Why is it that some people still get sick even though they have been vaccinated?

Last modified

December 20, 2016 @ 21:50 PM

No single vaccine confers 100% protection. However, immunisation is proven to significantly reduce the likelihood of an illness. Similarly, no medicine is 100% effective, but most of us use medicines prescribed by our doctors because there is a very strong chance that they will help make us better.

The Robert Koch Institute offers the following example to illustrate this point:
Imagine a measles epidemic occurs in a primary school. Half of the children are immunised, the other half not. Statistically, one can expect about 97 or 98 percent of the unprotected pupils to get sick – but only two to three percent of the vaccinated pupils.

However, the RKI notes that the influenza vaccination is less effective, protecting between 50% and 90% or people who are vaccinated, depending in their age and health status.

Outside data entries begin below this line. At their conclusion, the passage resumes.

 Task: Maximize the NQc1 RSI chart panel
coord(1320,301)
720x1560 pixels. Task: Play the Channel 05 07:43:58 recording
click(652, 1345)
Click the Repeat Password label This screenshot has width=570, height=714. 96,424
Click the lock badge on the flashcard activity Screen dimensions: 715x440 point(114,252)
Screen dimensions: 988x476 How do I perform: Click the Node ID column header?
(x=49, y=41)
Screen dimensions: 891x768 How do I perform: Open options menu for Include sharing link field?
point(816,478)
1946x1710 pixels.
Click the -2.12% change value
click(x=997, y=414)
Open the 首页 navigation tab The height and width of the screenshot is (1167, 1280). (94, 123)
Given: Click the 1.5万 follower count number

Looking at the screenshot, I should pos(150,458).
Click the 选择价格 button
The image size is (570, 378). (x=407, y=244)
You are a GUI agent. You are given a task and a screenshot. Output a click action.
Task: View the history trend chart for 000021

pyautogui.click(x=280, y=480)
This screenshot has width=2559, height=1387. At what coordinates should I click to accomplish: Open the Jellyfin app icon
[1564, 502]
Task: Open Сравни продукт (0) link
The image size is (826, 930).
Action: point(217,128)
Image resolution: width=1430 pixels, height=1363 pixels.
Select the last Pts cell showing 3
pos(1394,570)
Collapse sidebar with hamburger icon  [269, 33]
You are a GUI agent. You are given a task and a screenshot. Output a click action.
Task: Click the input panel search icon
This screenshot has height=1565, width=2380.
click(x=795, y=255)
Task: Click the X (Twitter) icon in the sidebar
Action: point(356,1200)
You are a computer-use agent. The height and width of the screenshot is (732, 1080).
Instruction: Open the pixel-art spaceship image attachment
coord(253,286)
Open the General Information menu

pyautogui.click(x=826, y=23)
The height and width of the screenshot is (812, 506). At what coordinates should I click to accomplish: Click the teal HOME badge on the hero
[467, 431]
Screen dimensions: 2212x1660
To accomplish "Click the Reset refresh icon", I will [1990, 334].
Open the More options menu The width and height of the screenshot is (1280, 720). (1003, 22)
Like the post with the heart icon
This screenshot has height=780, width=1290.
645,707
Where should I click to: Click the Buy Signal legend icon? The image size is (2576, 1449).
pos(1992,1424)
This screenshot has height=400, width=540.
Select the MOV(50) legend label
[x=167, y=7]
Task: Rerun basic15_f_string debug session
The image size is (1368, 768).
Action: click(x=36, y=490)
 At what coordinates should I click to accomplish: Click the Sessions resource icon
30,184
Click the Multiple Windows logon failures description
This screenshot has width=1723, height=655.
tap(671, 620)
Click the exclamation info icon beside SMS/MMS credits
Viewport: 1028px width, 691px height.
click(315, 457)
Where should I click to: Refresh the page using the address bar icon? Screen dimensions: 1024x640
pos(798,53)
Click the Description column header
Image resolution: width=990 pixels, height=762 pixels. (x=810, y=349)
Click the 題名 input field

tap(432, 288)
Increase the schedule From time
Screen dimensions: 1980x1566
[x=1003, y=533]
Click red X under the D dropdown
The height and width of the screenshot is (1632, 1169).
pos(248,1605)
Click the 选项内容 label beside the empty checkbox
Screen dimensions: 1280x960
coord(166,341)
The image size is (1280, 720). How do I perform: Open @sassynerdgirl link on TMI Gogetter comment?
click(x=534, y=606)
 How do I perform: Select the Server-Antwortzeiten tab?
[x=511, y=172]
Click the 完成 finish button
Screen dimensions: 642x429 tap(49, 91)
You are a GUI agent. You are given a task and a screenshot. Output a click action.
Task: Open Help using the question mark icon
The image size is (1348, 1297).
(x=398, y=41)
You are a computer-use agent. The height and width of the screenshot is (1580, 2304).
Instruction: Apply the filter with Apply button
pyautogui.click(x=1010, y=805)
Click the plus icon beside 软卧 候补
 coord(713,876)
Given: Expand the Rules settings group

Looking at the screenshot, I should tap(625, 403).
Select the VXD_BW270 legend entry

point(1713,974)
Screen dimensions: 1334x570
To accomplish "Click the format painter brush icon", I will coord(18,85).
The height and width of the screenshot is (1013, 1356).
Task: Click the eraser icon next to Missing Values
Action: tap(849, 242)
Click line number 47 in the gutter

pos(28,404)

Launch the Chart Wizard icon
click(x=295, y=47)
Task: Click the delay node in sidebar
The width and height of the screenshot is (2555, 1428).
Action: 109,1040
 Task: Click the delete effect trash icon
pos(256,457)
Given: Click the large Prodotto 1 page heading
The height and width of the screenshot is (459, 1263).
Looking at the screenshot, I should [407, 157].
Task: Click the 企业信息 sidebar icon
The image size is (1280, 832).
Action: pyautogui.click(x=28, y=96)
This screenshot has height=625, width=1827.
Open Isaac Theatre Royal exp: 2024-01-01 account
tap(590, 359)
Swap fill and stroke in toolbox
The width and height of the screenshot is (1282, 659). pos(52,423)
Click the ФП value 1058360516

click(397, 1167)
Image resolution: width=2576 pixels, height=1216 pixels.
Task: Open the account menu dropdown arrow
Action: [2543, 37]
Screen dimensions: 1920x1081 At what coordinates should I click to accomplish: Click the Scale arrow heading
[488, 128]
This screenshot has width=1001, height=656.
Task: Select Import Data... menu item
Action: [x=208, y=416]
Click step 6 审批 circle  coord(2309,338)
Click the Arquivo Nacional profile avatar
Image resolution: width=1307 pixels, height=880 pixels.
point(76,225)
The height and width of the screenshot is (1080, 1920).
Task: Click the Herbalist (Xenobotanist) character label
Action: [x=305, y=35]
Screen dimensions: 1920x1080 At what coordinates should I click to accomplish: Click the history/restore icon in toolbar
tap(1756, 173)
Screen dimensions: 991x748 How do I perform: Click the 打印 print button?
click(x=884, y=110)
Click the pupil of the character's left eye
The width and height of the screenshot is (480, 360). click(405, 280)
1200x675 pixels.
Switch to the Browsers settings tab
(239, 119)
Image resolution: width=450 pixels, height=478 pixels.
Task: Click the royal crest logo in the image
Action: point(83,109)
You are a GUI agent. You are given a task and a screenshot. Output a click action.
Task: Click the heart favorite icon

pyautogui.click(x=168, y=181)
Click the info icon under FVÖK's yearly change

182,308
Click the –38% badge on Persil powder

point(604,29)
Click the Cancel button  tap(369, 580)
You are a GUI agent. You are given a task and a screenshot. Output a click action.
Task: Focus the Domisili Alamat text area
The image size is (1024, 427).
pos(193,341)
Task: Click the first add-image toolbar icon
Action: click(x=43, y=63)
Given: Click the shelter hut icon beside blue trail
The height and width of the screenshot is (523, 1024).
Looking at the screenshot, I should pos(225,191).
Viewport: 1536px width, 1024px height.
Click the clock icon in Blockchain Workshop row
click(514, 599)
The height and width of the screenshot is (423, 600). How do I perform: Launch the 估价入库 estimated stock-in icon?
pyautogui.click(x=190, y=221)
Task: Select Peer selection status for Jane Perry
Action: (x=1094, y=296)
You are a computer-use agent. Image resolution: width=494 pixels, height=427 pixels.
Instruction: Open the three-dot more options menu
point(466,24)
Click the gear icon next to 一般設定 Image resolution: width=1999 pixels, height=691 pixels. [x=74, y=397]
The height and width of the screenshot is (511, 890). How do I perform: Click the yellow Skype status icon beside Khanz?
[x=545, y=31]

Some immunisations only prevent a particularly severe course of disease. A good example is the Bacille Calmette-Guérin (BCG) vaccination against tuberculosis. While the vaccine does not protect children from TB infection as such, it does reduce the risk of suffering the worst complications associated with TB.

Millions of people receive vaccines every year. Nothing in life is 100% safe nor 100% effective and vaccines are not completely free from side effects. The more common local reactions to an injected vaccine are redness and soreness at the vaccination site. There are only a few very rare serious side-effects among the millions of people vaccinated each year. It is the role of the public health decision makers in each country to ensure that the benefits that vaccination brings hugely outweigh any risks they may have.